Due to this frightening beginning, I was terrified of the future clear into my late 30s. Even though there were and have always been voices within my church and Christianity at large, pointing out God's love and ability to spare His people, I could not hear it. A part of me was sleeping for sorrow. I couldn't hear the hopefulness or the freeing part of the Gospel of Salvation--it was about fear and trying not to think about all the things that could happen. I recall many occasions when I begged God to just let me die of cancer or an accident so I wouldn't have to face the unknown sufferings of the future. I was not suicidal, nor have I ever been. But in my terror, I was unable to take in much more than foreboding and daily anxiety of what would happen to me physically and spiritually. No one knew about this--it was my own private time of trouble.

I am grateful that this did not last. God placed a man in my path who for seven years demonstrated through his actions how God cherishes me. Seeing my need, he did not step away until I began to reach for awareness and a new grasp on God's grace. As the warmth of his understanding and sympathy started to melt the paralyzing dread I felt, I began to stir from within my spiritual and emotional somnolence. It was only then that I could recognize that I hadn't been fully awake for all those years.

Pray that ye enter not into temptation. Sorrow, fear, depression, foreboding--all of these make part of us sleep. It is not God's will for any of us to bear such burdens, or to put ourselves to sleep spiritually, just to avoid our fears.

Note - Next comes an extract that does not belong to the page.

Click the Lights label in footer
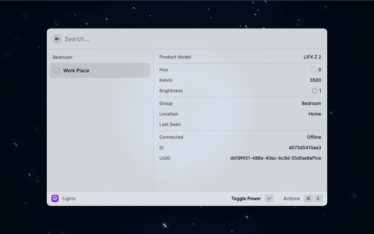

For I know the thoughts that I think toward you, says the LORD, thoughts of peace and not of evil, to give you a future and a hope. Jeremiah 29:11

...for he who touches you touches the apple of His eye. Zechariah 2:8

And I give them eternal life, and they shall never perish; neither shall anyone snatch them out of My hand. John 10:28

That sense of hopeful delight, abandoned joy, and optimistic daring--things that are needed both to make our lives worth living and to be effective ambassadors of God's love--these are gifts God waits to give us. We will not know to ask for them if we are asleep for sorrow.

Wherefore He saith, Awake thou that sleepest, and arise from the dead, and Christ shall give thee light. (Ephesians 5:14).